Monday, 12 September 2011

Moving

One phrase has stayed in my mind since moving from Shanghai to Pengshan- moving upstream.  In Shanghai, the water was a dark, thick, murky green with a nauseating smell that increased its potency when someone came through on a small boat and dredged the muck below.  I still wonder what he was doing.  In Shanghai, the water wasn't water; at least it wasn't the water I know.  What fish you might catch would never be dared eaten, no filter could make it drinkable again (or so it seemed).  The water was a receptacle for waste that needed to be moved.  I stood on the Bund, leaning against the railing and watched barges pass, filled with coal and logs and metal containers and who knows what else, all moving along the river.  I looked down and saw: soda bottles, candy wrappers, cigarette butts, iced tea bottles, plastic take-out containers, all floating downstream.  The river only served to transport things now.  Gone were the days of people drinking from its banks in cupped hands, of eating from its harvest.

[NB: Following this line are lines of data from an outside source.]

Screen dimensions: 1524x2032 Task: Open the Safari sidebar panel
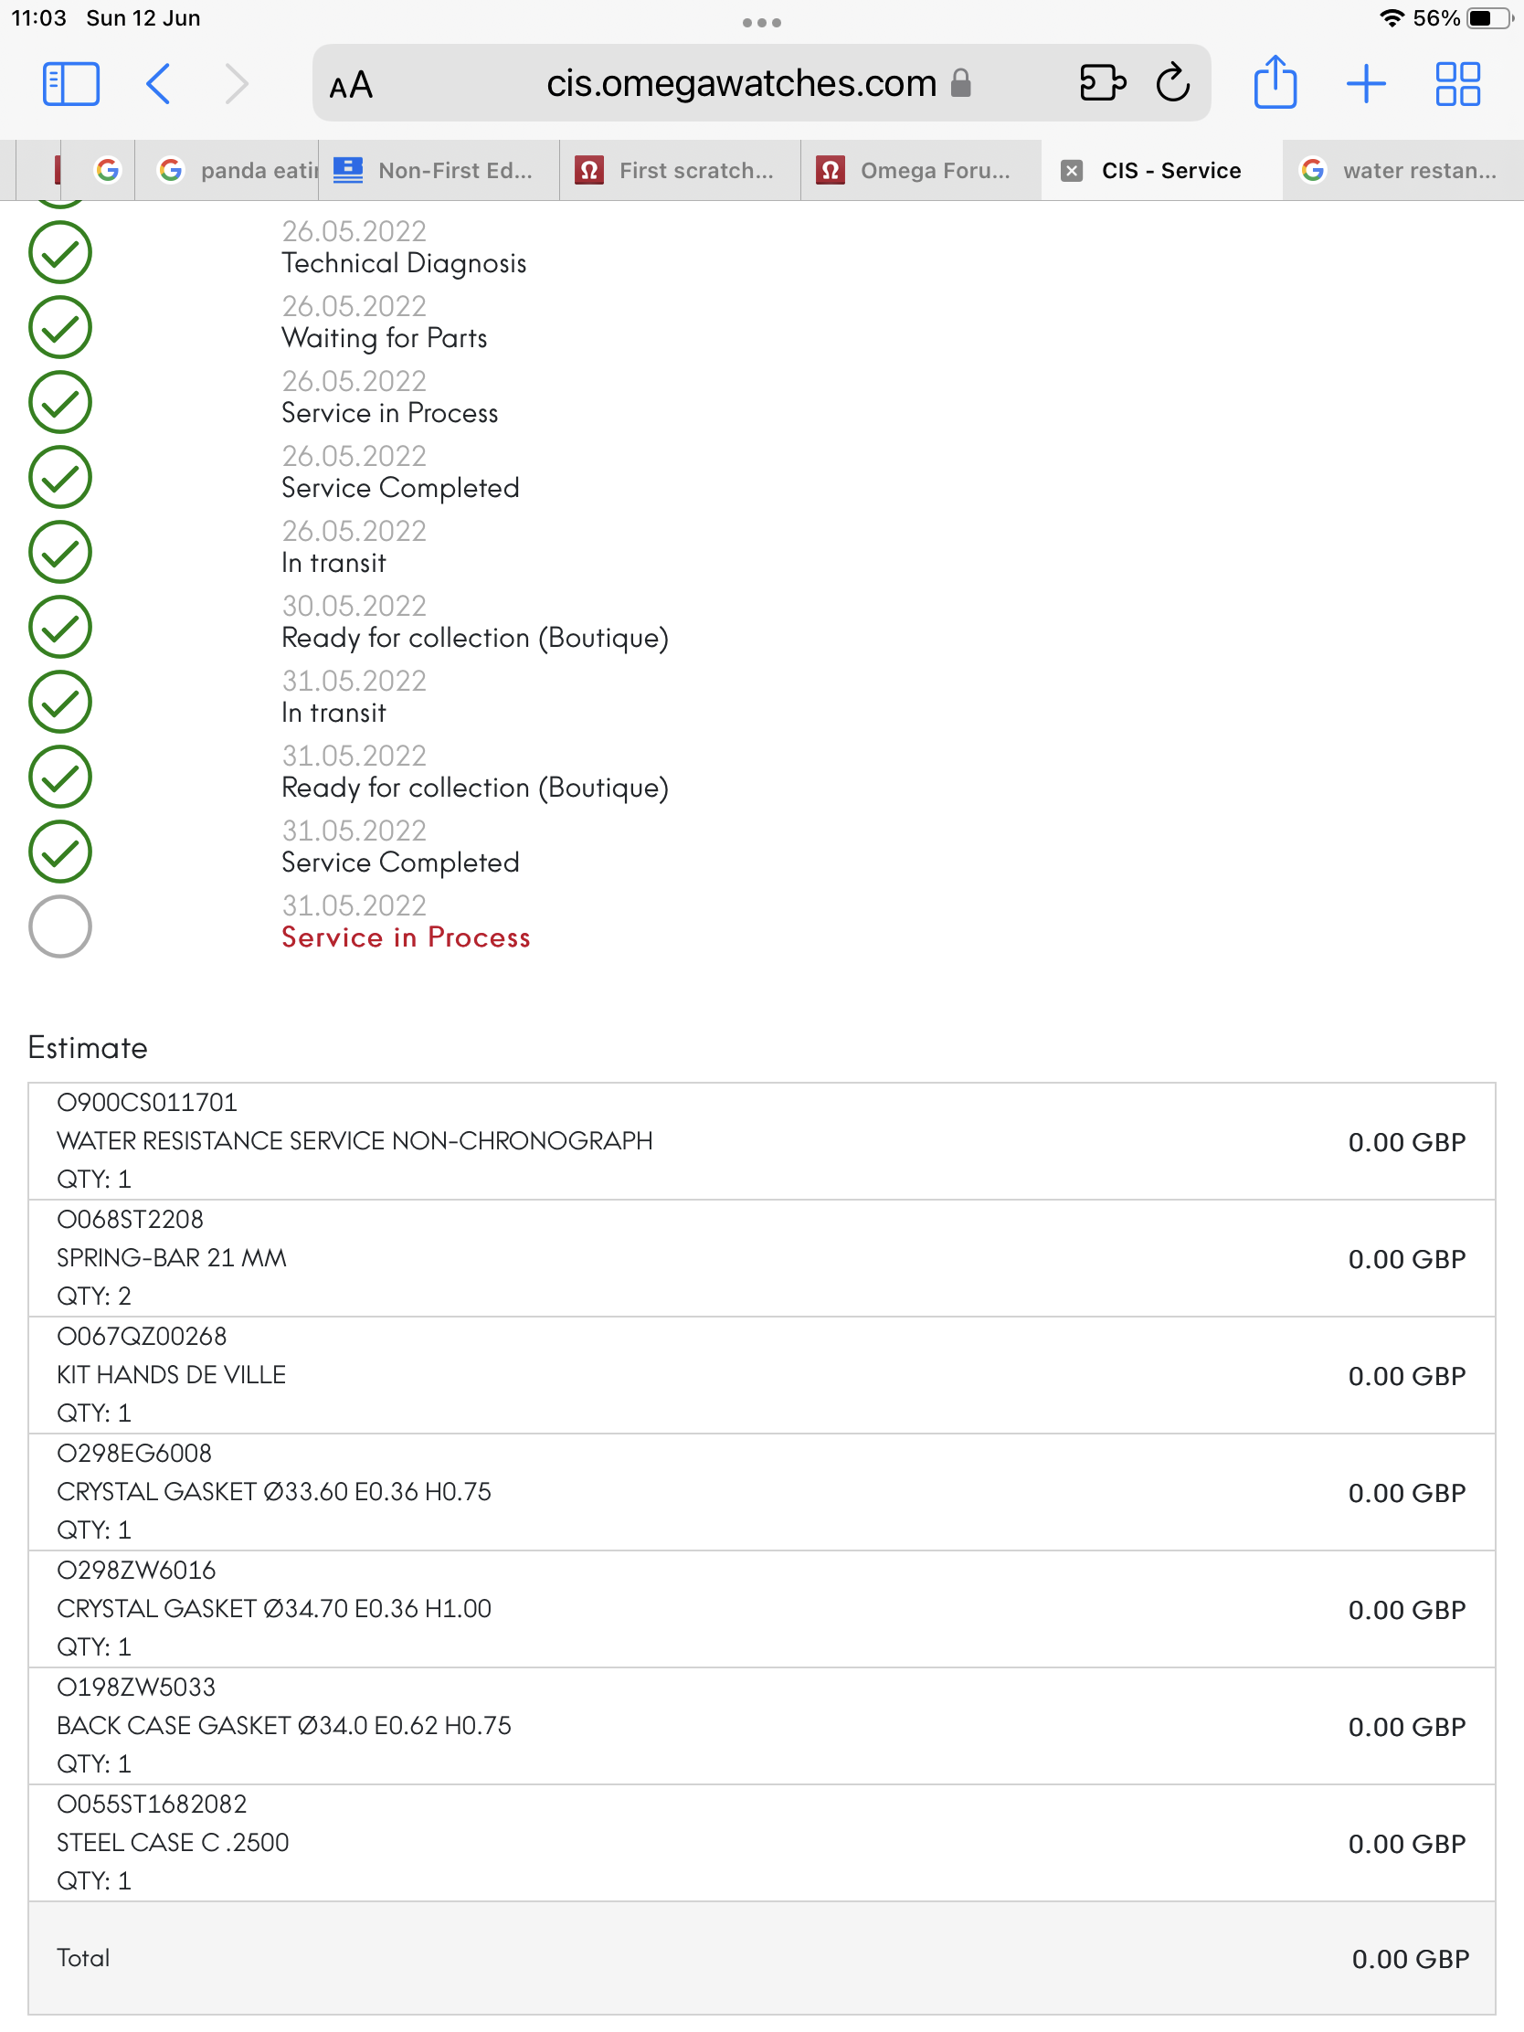71,85
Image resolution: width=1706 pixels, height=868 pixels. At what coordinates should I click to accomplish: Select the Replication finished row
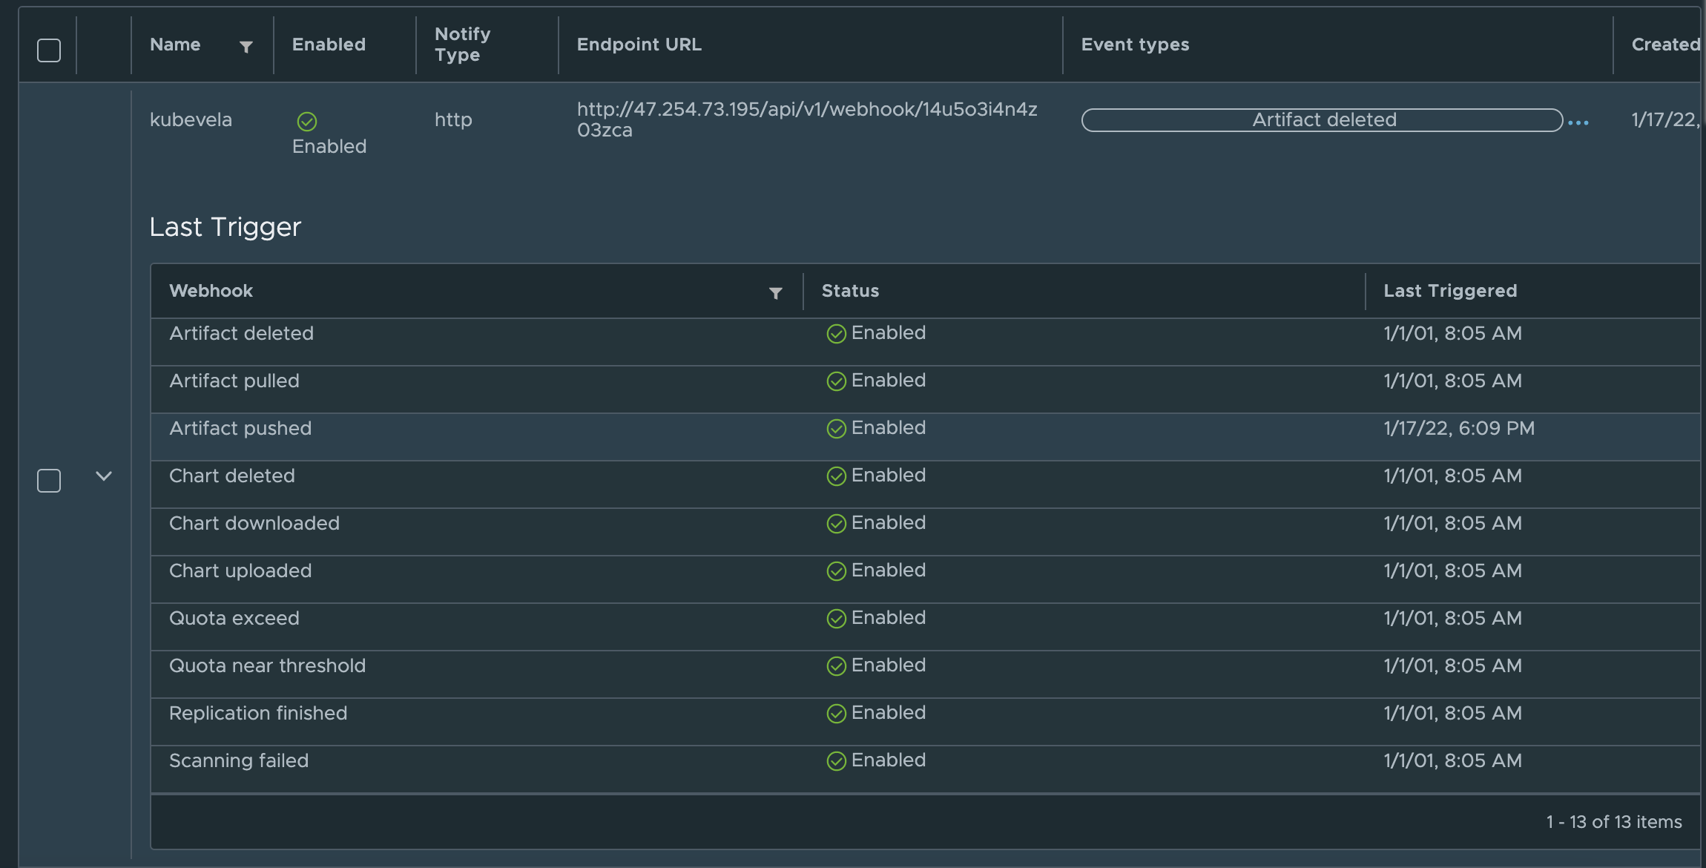click(258, 714)
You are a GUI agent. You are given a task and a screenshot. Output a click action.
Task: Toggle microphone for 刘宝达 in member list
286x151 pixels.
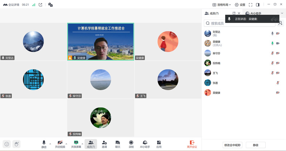tap(272, 33)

Looking out to the east from atop Emei Shan as the sun rose, I thought again of the murky green road-once-river.  I thought to the day before, when I played in the clear pools of the high mountains, of how the water was so inviting to swim in.  Many people, young and old and in between,succumbed to the temptation; I saw people drinking water off the cliffs as they dripped in the warm afternoon.  We reached to the headwaters; we moved upstream. 

Simon Winchester wrote that to travel upstream in China was to journey back in time.  The farther you went, the less technology, modernization, and pollution had their hold on the land.  In three quick weeks I found how true his words are.  The rivers take the burden of modernization here, as well as the air.  Our college is not at the headwaters; the stream running along campus is the same uninviting murky green; we are somewhere in the middle of the river's course here near Chengdu.  But were are close to some headwaters, close to the mountains.